The Power of the Open Cloud

May 20th,2020

What is the Open Cloud?

Google’s open cloud detaches technology choices from the decision between cloud providers. The hope is to build an ecosystem of transparent, interoperable and flexible systems free from licensing costs, lock-in deals and proprietary software.

The open-source software projects that back the open cloud grant everybody the right to view, modify and distribute them. For example, Kubernetes and Isito are community-managed, publicly accessible services built around an open exchange of ideas and free from anyone’s control.

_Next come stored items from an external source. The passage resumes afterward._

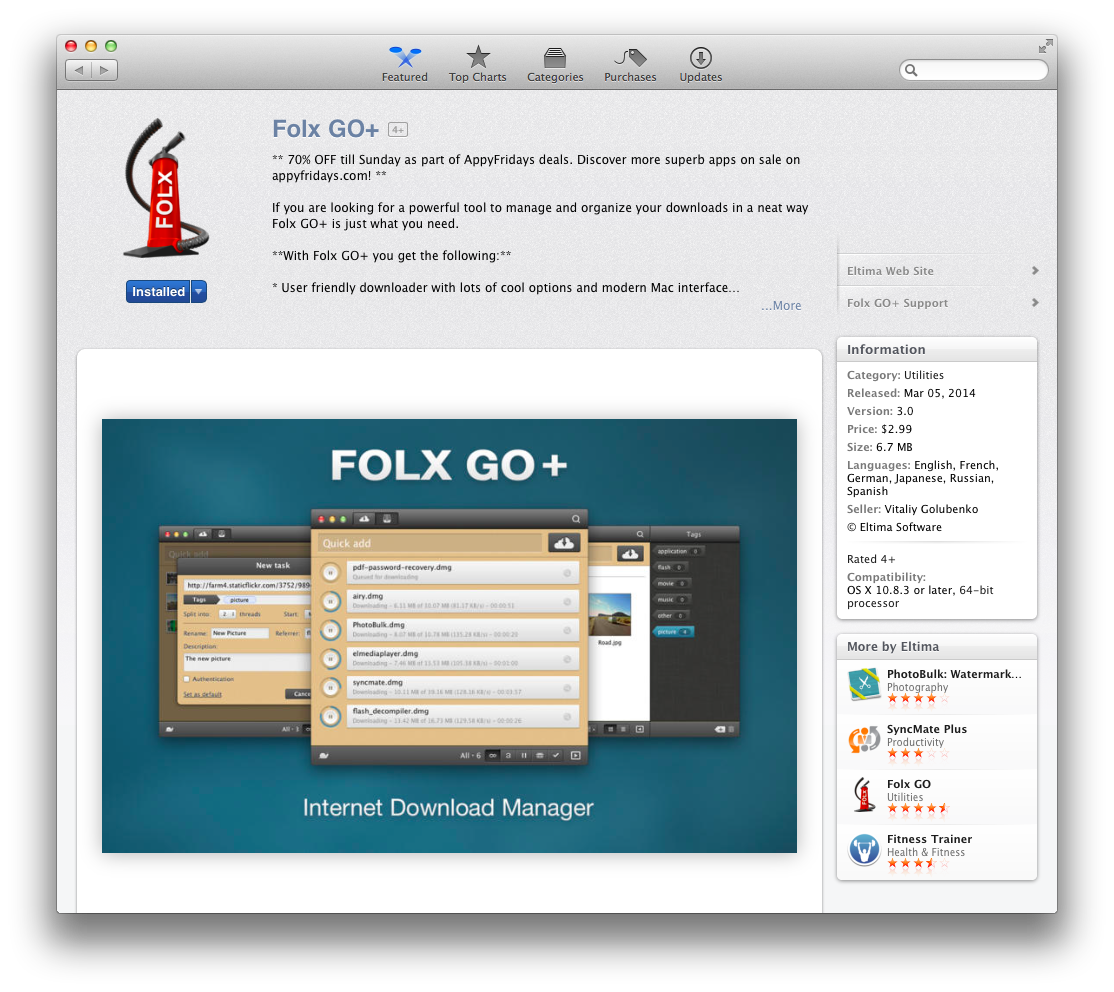Open the Eltima Web Site link
The height and width of the screenshot is (992, 1114).
click(937, 271)

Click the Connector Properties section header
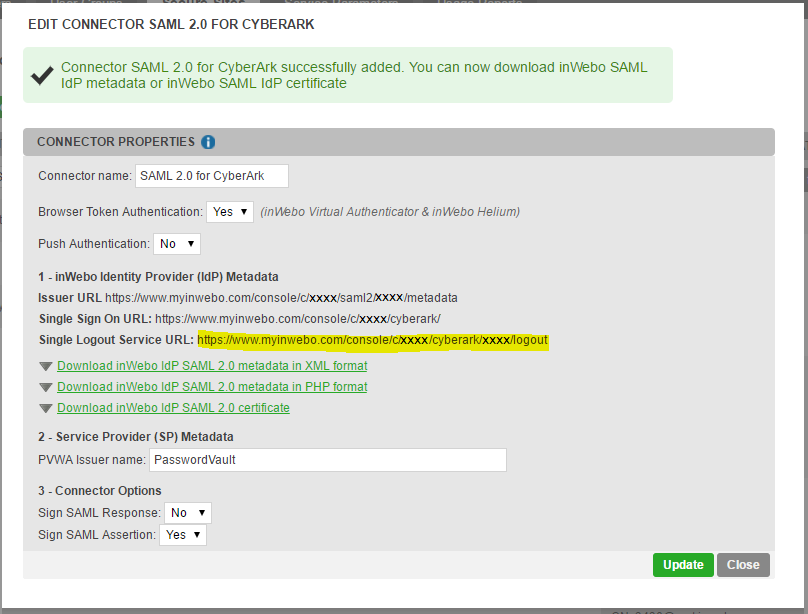116,142
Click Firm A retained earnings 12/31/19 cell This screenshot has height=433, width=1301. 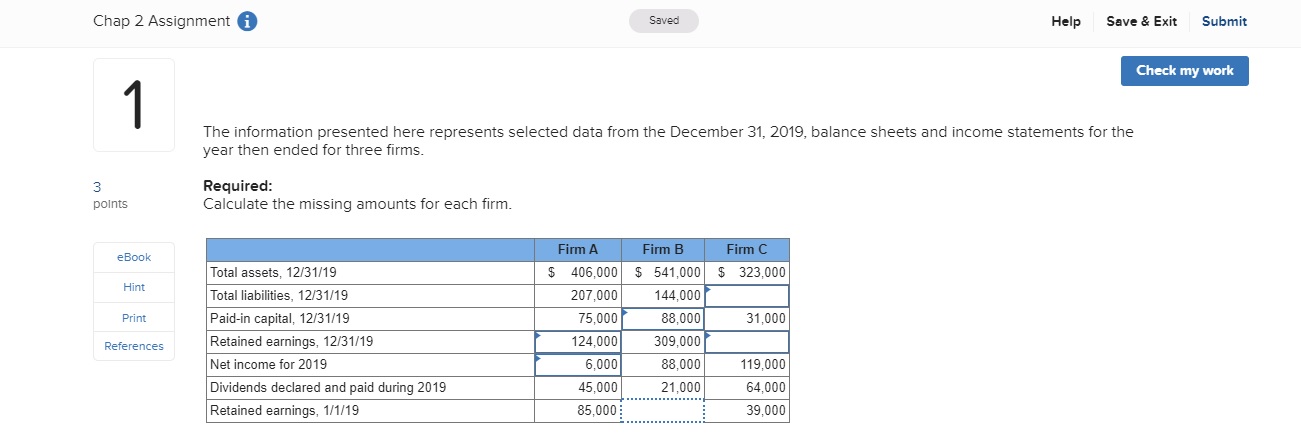(577, 342)
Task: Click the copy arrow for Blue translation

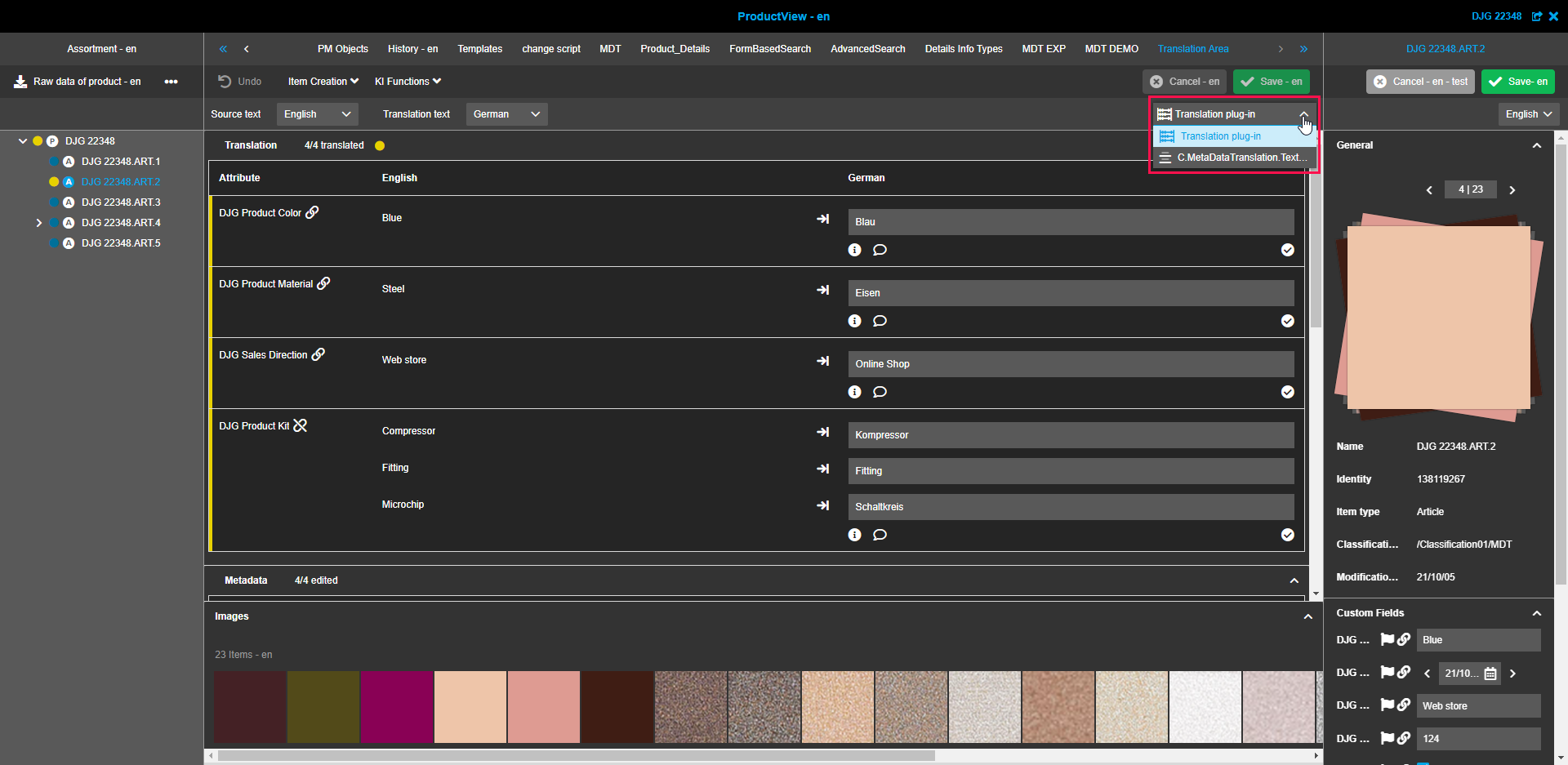Action: coord(822,219)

What The Open Cloud Means For You

Choosing one cloud provider requires you to balance hundreds of factors, including cost, performance, functionality and the available expertise. Further, what may be the right decision now might not meet your business needs in future, leading to costly and time-consuming migrations.

Under an open cloud system, you have the freedom to deploy your environment with and invest in any cloud provider: the Google Compute Platform, Amazon Web Services, Microsoft Azure or even on your existing on-premise servers. At any time, you can shift your setup to a new provider to fit your requirements for minimal effort and cost.

Hybrid and Multi-Cloud Environments

With open cloud platforms such as Google Anthos, you can even deploy your architecture across multiple providers, eliminating the need to choose at all. These environments are federated, hybrid cloud systems that can take advantage of the strengths, benefits and unique services of each provider.

A multi-cloud environment helps you work around licence costs, minimise expenditure and maximise your performance and reliability.

Even if you are already sure of your cloud provider choice, open cloud technologies give you the invaluable option to migrate your application without major disruption.

GCP’s Open-Source Integrations

Google’s commitment to open source extends beyond allowing you to migrate between providers. They actively contribute to and invest in open-source software projects and bring them to GCP as opposed to building proprietary technologies.

Take, for example, the container orchestration system Kubernetes. Originally developed and released by Google in 2014, it’s been handed over to the Cloud Native Computing Foundation, part of The Linux Foundation. Development became transparent, community-led and open source. Kubernetes is now a dominant technology in its space and ready to be used on GCP, AWS and Azure.

In 2019, GCP revealed a partnership with seven companies following the open-source model: MongoDB, Redis, Elastic, DataStax, InfluxData, Neo4j and Confluent. Google plans to tightly integrate the technologies and services of each company with GCP, unifying management, billing and support.

“This (Google’s partnerships) makes it easier for our enterprise customers to build on open-source technologies, and it delivers on our commitment to continually support and grow these open-source communities.”

Google’s Commitment To Open Source

One of Google’s core company philosophies, written a few years after its founding in 1998, is that “democracy on the web works”. The open, collaborative development model that brought the internet protocol suite is proof of that.

Today, Google is using the democracy of open source as a differentiator from other services; and as a selling point alongside their performance, reliability, security and global network.